LIBESKIND A COMO….. LA STORIA INFINITA

Tra le “grandi Opere” che saranno da addebitare a Expo 2015 di Milano, ci sarà molto probabilmente anche il monumento a Alessandro Volta, progettato dall’architetto Daniel Libeskind che sarà installato sulla diga foranea di Como.

Sembra difficile da capire ma da sempre è così, il MoVimento 5 Stelle sta con la gente, con i cittadini, con chi occupa e vive su un territorio e come tale ha diritto di esprimere le proprie opinioni quando si decidono opere che impatteranno in maniera decisiva su di esso e quindi, in definitiva sulla vita di chi su questo territorio ci vive.
Noi non possiamo accondiscendere alla vocazione che ha qualche politico locale, di ritenersi infallibile o detentore del verbo assoluto, o di chi ritiene di poter fare a meno dei pareri dei propri amministrati.
La filosofia del MoVimento 5 Stelle è da sempre che i politici siano dei dipendenti dei cittadini, dove si è mai visto che un dipendente, seppur di alto livello, detti la linea comportamentale di un’azienda senza sentire nemmeno il parere del proprio datore di lavoro?
O ancora peggio, dichiarare che sono “occasioni da cogliere”, tale parere è superfluo e che la propria valutazione sia più che sufficiente, giustificando il suo comportamento asserendo che non c’era tempo, mentre in realtà è passato quasi un anno da quando gli è stato proposto il progetto dal gruppo “Amici di Como” prima che lo portassero in discussione in Consiglio Comunale.
Ecco è proprio questo che non ci va giù, la pericolosa svolta oligarchica di quest’amministrazione che sta prendendo con le sue scelte politiche, del resto non fanno che scimmiottare ciò che avviene a Roma con una gestione del potere insofferente a ogni critica.
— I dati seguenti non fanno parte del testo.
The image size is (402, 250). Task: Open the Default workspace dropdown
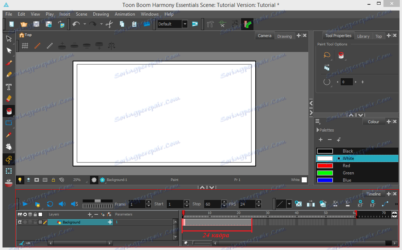point(185,24)
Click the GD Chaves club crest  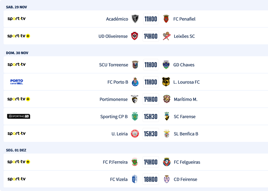(x=166, y=65)
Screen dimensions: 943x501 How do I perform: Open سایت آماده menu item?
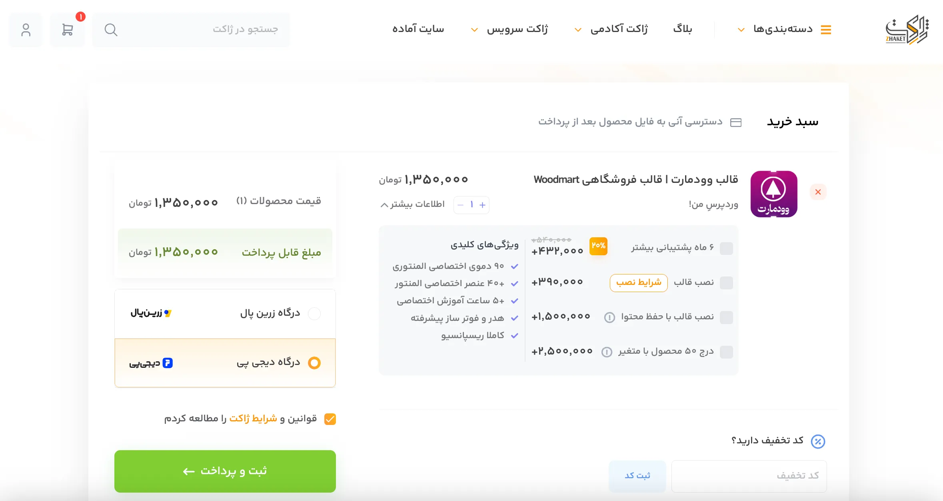[x=418, y=29]
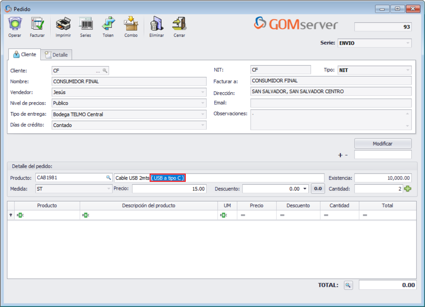
Task: Select the Cliente tab
Action: coord(25,54)
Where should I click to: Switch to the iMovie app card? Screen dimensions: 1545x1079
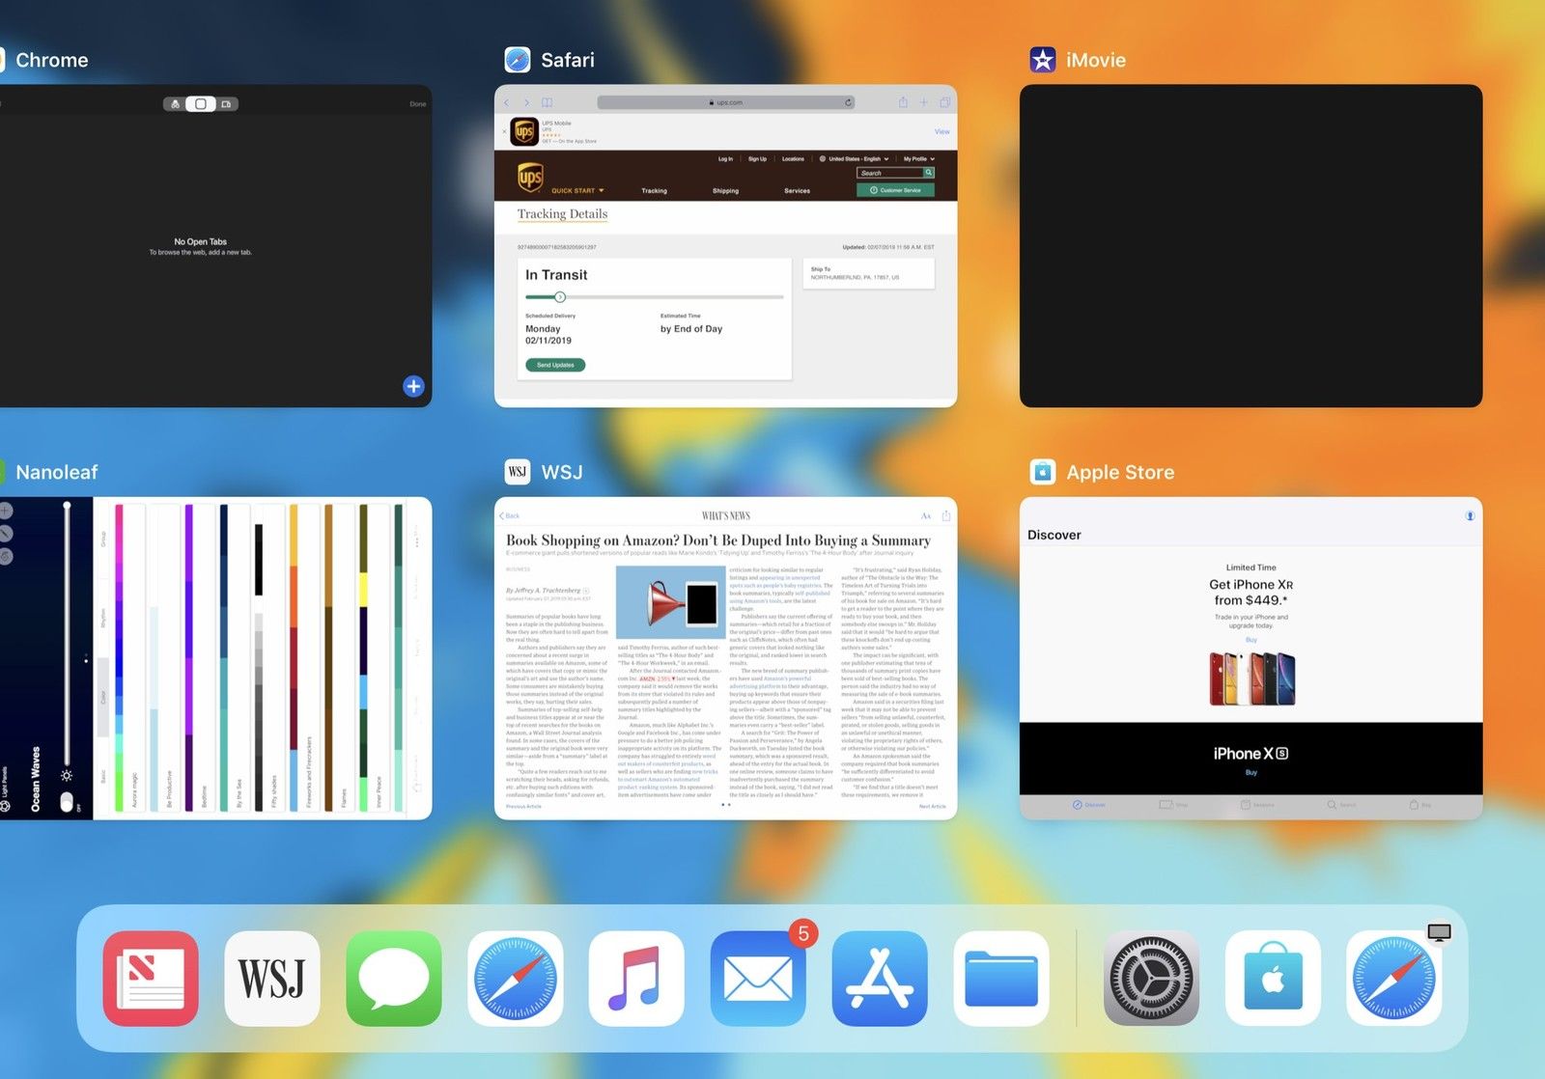click(x=1250, y=245)
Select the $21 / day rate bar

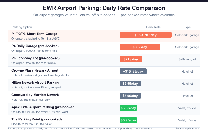tap(131, 59)
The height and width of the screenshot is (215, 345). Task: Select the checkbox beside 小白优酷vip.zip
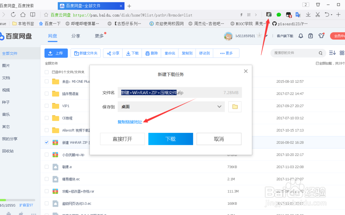[x=47, y=155]
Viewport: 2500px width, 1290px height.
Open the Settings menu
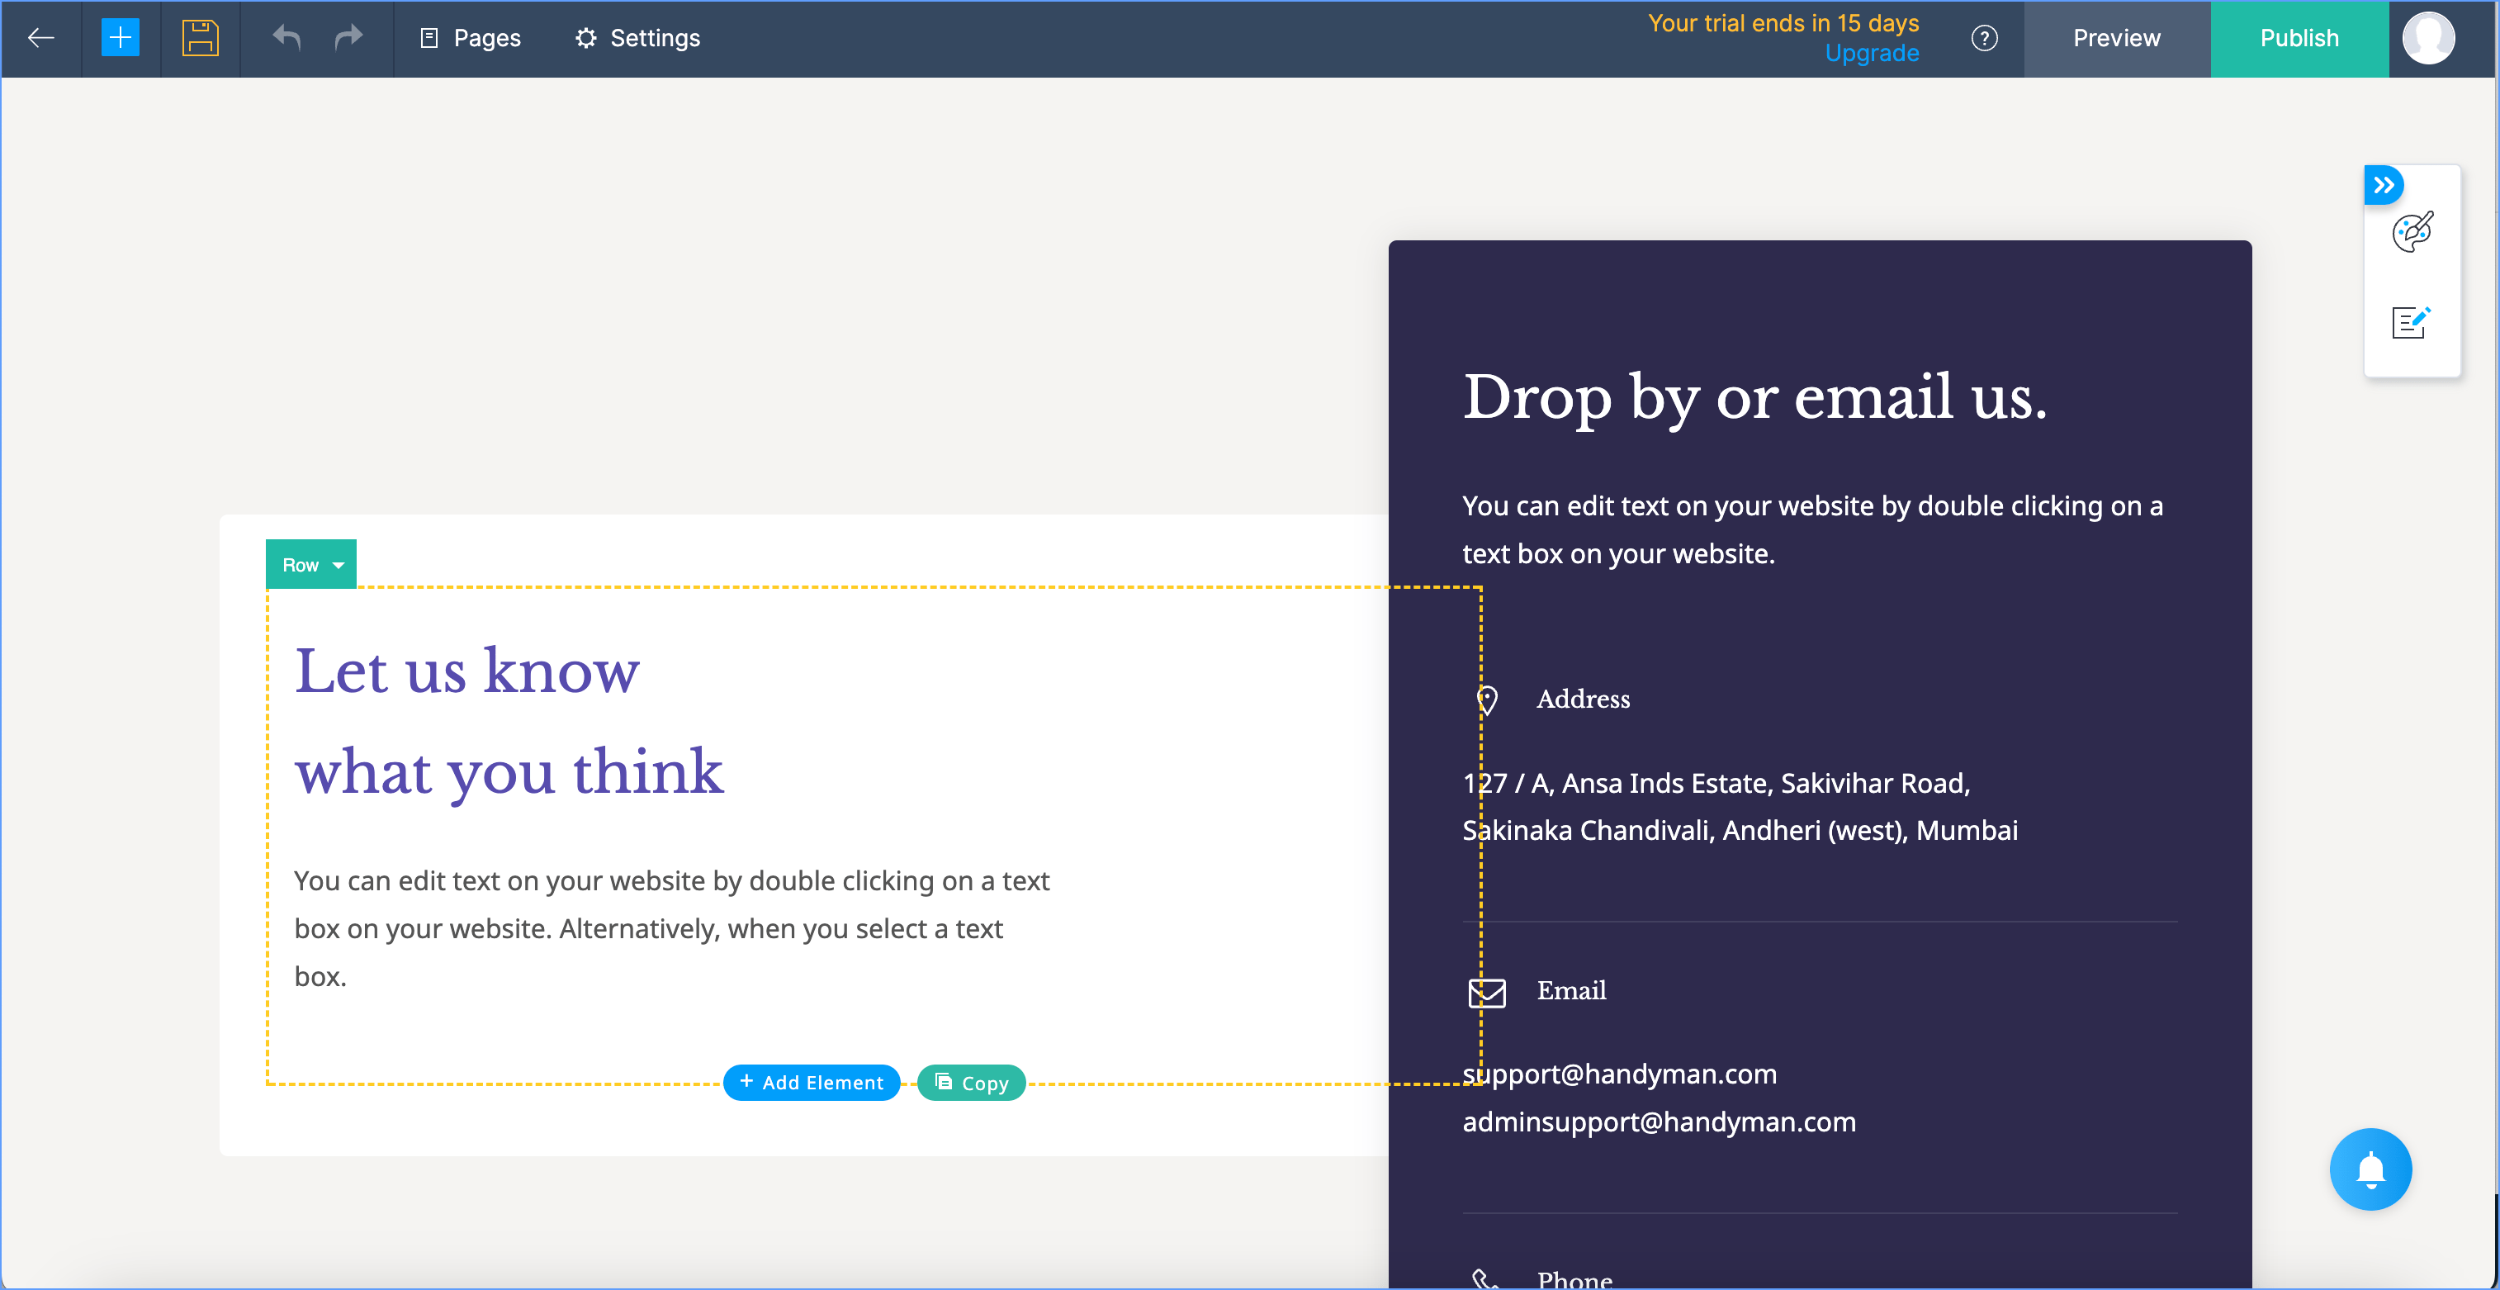pos(638,38)
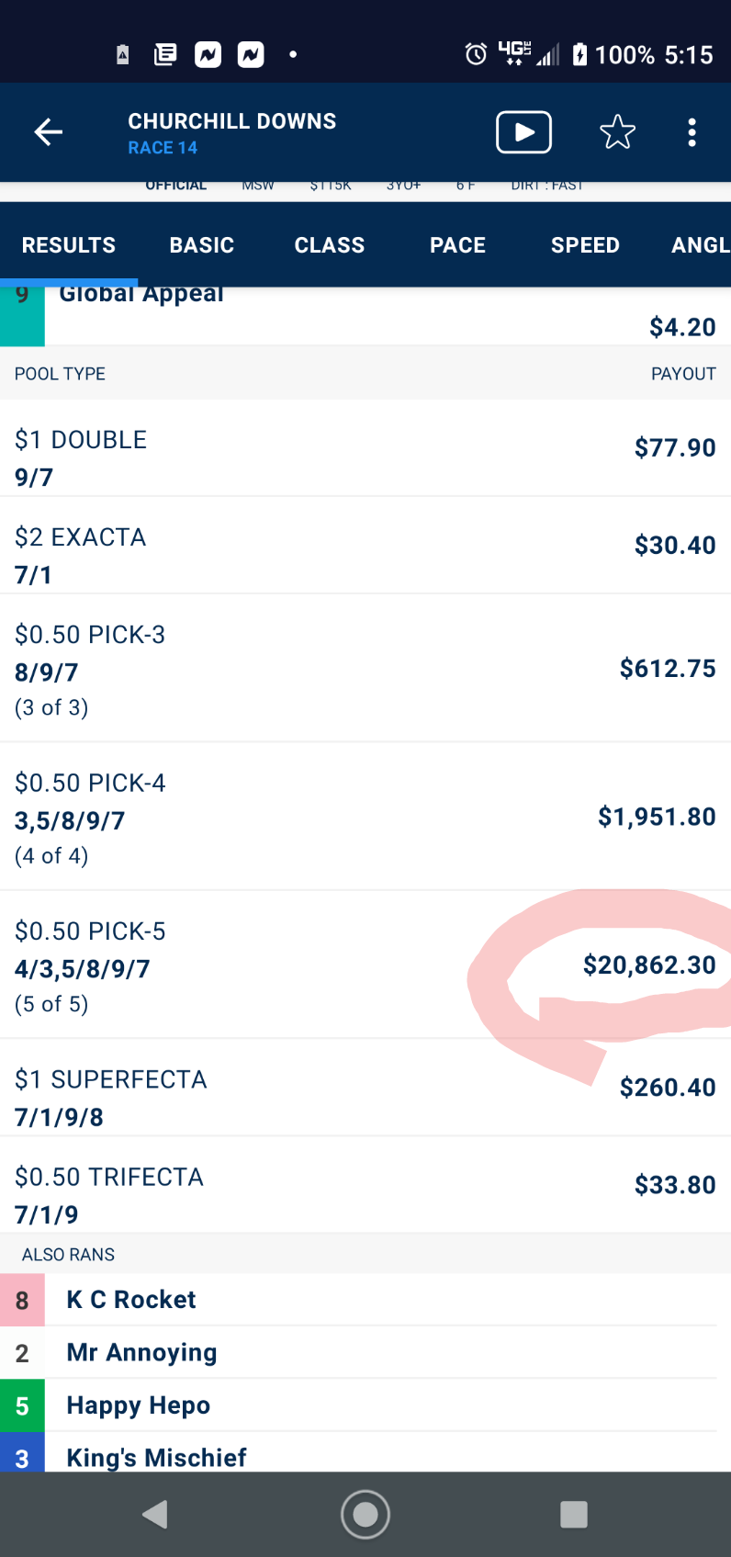Screen dimensions: 731x1557
Task: Open the news notification icon
Action: [x=165, y=54]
Il potere che non accetta il confronto sfocia in quell’autoritarismo che è contrario a ogni principio democratico.
Per questo che abbiamo abbracciato con entusiasmo e convintamente l’iniziativa di un comitato locale di cittadini, che hanno come riferimento all’interno del Consiglio Comunale il nostro Consigliere Luca Ceruti e i capigruppo Consiglieri delle liste Civiche “Adesso Como” con Alessandro Rapinese e “Per Como” con Mario Molteni, di lanciare una raccolta firme per indire un referendum consultivo per chiedere alla cittadinanza di rispondere al seguente quesito referendario:
Vuoi che venga installato il monumento “The Life Electric”
sulla diga foranea Piero Caldirola di Como?”.
Badate bene che non si tratta di fare un referendum sull’arte e decidere se un monumento sia bello o brutto a maggioranza, infatti, non ci riteniamo in grado di decidere se un’opera sia gradevole o impattante nel fondersi con il paesaggio del nostro lago, ma siamo invece in grado di esprimere serie, circostanziate e pesanti perplessità sul come queste decisioni vengono prese.
Il progetto era stato presentato come “totalmente gratuito” per le casse comunali, in realtà oltre alla donazione dell’opera alla città di Como da parte dell’artista, solo recentemente, si scopre che non è proprio cosi e che oltre 100.000 € d’imposte graveranno sulle casse comunali, inoltre non è ancora chiaro chi sosterrà le spese di manutenzione successive alla installazione dell’opera, il bando prevede che l’aggiudicante possa sfruttare in maniera esclusiva il marchio “statua-diga-Como” per 5 anni e non è stata fatta nessuna valutazione su quanto valore abbia tale trinomio, accontentandosi dei 450.000 € necessari all’adeguamento strutturale della diga per installare il monumento.
Sappiamo che Libeskind è uno stimato e conosciuto architetto ma:
Perché valutare e scegliere una sola opera?
Perché non indire un concorso aperto anche ad altri architetti?
Perché impedire ai comaschi di esprimere il proprio pensiero?
Perché impedire di avere una condivisione vera sul modo di gestire la città?
Siamo sicuri che lasciando più spazio ai cittadini, sprechi e certe scelte incomprensibili (Ticosa, paratie, lungolago, ecc.…), non sarebbero mai state prese.
Ecco perché siamo convinti che l’Amministrazione debba fare propria questa iniziativa referendaria e consentire, anzi promuovere la consultazione popolare.